Using a new technique, scientists have studied the dynamics of electrons at the interface between a conductor and an insulator. They observed processes lasting only a few femtoseconds. The electronics industry in particular will be able to benefit from the results. Charles Harris, a scientist in the Department of Chemistry at Lawrence Berkeley National Laboratory and a professor at the University of California, Berkeley, conducted the experiment, which observed the dynamics of electrons as they crossed the metal-nonmetal boundary (Science, ed dated January 9, 1998).

Harris says: "Our findings on a model of the interface contribute to the general picture of the behavior of electrons in solids and can lead to a better understanding of charge carrier dynamics in many different systems, including organic light-emitting diodes."
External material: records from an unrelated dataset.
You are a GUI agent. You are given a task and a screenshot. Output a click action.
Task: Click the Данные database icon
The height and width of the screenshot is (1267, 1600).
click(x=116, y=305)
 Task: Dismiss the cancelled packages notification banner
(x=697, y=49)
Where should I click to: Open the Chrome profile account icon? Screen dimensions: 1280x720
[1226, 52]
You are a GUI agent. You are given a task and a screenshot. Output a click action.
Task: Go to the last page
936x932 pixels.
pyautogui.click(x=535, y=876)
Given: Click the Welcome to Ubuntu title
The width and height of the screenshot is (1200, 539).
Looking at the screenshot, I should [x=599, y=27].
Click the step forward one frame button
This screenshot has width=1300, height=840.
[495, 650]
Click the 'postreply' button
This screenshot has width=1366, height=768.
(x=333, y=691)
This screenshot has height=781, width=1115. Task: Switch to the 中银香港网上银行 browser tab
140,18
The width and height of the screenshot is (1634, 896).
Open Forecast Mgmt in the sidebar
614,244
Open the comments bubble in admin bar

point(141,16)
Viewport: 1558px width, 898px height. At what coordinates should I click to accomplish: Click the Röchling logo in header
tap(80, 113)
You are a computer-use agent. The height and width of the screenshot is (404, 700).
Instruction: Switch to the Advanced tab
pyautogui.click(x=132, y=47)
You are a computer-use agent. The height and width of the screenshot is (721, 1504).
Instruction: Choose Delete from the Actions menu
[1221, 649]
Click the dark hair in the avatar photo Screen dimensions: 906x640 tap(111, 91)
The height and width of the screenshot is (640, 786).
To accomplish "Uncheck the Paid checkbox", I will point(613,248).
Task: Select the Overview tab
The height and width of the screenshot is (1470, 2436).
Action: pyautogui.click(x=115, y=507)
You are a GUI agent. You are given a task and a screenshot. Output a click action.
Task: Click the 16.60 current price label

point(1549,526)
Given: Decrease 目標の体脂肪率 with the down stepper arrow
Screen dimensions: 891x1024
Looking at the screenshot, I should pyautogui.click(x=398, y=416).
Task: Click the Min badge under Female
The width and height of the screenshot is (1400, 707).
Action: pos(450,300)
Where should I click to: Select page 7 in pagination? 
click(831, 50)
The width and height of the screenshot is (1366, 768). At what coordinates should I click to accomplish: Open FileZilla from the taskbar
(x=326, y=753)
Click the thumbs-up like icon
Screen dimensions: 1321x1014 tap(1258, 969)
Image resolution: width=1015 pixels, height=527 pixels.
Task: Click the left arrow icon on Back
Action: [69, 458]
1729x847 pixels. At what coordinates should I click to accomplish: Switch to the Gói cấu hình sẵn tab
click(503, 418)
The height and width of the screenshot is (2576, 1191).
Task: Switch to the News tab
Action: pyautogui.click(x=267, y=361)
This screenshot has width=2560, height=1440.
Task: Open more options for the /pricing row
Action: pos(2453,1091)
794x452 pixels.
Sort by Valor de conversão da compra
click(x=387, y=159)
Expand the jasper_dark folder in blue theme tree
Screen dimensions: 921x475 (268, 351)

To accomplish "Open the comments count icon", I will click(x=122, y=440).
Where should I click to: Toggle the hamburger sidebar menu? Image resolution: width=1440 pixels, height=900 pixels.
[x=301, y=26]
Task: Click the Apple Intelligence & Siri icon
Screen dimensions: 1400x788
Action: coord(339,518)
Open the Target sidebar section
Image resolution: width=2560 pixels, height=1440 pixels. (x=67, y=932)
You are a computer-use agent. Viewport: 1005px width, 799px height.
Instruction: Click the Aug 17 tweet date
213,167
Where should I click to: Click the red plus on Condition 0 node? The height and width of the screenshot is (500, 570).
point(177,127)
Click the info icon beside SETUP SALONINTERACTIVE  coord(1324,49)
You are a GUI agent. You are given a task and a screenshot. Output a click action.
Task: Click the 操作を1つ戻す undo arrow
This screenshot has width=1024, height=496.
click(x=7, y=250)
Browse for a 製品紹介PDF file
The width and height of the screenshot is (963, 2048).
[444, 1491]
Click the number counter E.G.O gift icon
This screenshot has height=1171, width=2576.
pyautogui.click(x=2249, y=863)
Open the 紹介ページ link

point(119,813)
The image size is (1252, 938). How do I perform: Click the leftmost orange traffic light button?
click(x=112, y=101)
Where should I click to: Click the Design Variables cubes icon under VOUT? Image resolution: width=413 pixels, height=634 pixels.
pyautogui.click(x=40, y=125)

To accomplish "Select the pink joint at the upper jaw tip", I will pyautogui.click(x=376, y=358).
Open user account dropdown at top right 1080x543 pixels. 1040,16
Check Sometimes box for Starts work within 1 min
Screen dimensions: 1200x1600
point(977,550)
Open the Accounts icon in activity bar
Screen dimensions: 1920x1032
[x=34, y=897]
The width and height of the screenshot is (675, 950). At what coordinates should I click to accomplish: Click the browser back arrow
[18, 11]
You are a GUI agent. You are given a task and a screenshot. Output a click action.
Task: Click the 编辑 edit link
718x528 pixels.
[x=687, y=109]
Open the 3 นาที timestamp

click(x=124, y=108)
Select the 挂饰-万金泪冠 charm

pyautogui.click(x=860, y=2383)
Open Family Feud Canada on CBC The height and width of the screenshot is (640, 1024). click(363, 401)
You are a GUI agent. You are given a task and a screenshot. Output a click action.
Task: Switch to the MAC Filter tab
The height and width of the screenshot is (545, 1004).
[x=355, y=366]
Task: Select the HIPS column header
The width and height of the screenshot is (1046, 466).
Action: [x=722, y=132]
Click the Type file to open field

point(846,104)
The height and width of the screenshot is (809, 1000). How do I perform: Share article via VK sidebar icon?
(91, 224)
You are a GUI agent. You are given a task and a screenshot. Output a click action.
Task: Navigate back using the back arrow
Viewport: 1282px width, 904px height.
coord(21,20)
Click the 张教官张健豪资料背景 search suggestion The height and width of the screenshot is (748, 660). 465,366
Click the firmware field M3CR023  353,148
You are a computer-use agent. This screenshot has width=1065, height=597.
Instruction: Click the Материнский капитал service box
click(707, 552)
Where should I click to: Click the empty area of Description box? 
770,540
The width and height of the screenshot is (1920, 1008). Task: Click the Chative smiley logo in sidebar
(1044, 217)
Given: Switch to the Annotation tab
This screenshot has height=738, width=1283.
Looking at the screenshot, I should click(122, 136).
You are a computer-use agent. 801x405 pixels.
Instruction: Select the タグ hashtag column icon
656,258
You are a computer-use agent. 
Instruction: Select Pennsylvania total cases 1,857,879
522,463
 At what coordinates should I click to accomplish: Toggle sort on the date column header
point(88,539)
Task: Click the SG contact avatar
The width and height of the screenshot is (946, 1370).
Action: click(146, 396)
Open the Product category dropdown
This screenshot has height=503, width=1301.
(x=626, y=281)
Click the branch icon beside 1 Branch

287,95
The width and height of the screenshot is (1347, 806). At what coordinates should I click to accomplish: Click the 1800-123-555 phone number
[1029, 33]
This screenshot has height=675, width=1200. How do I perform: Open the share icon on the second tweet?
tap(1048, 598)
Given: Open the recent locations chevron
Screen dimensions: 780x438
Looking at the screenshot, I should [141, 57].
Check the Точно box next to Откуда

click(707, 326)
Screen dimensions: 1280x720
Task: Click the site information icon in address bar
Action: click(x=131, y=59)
The performance of computers and other electronic devices depends on how easily electrons can move back and forth across the interface between a conductor and the semiconductor silicon. At these interfaces there is an abrupt change in the types of atoms and the way in which atoms bond to form a crystal. This change affects the behavior of the electrons, and this in turn determines not only the performance of electronic devices, but also chemical reactivity, magnetic properties, and more. Therefore, understanding the dynamics behind electron motion across interfaces is considered crucial for future technical advances.

Harris and the members of his research group may have paved the way for future studies by demonstrating how hitherto impossible observations of electron behavior at the critical interfaces can be made. They used a combination of a femtosecond laser and a spectroscopy technique called two-photon photoemission (TPPE) that allows high-resolution time and angle measurements. This combination allowed the researchers to study the dynamic behavior of electrons at the interfaces of a metal covered with a single layer of nonmetallic molecules and placed in a vacuum.

An experiment begins with a laser flash lasting only 30 femtoseconds, the wavelength of which can be freely selected. The light excites an electron in the metal, causing it to be emitted into the non-metal transition region. A second flash of light then knocks the photoelectron out of the sample and into the vacuum. Harris and his team recorded the spectra of the electrons at different times after each laser pulse and measured the exit angles. This allowed them to track the particle's path and determine to what extent it was "delocalized" (free to move) or "localized" (constrained) in its movements.

In the latest set of experiments, the scientists coated a silver surface with a layer of alkanes. After the silver was irradiated with the first flash, the researchers observed through the second light pulse that the electrons were initially delocalized. The electrons moved freely in a plane of the alkane layer that was parallel to the surface of the silver atoms at a fixed distance. But within a few hundred femtoseconds, these electrons became stationary in the alkane coating as polarons. A polaron is the combination of an electron and a perturbation it causes in the crystal lattice that creates an energy well into which the electron falls, making it much more immobile. After more than 1000 femtoseconds, the trapped electron can finally escape the trap it created by quantum mechanically tunneling back into the metal.

"The ability to analyze the electron dynamics at the interfaces in terms of both time and angle allows quantitative determination of the relaxation energies and lattice shifts associated with polaron formation," explains Harris."The TPPE … is a powerful tool for the two-dimensional localization of electrons and should be applicable to a variety of interfaces."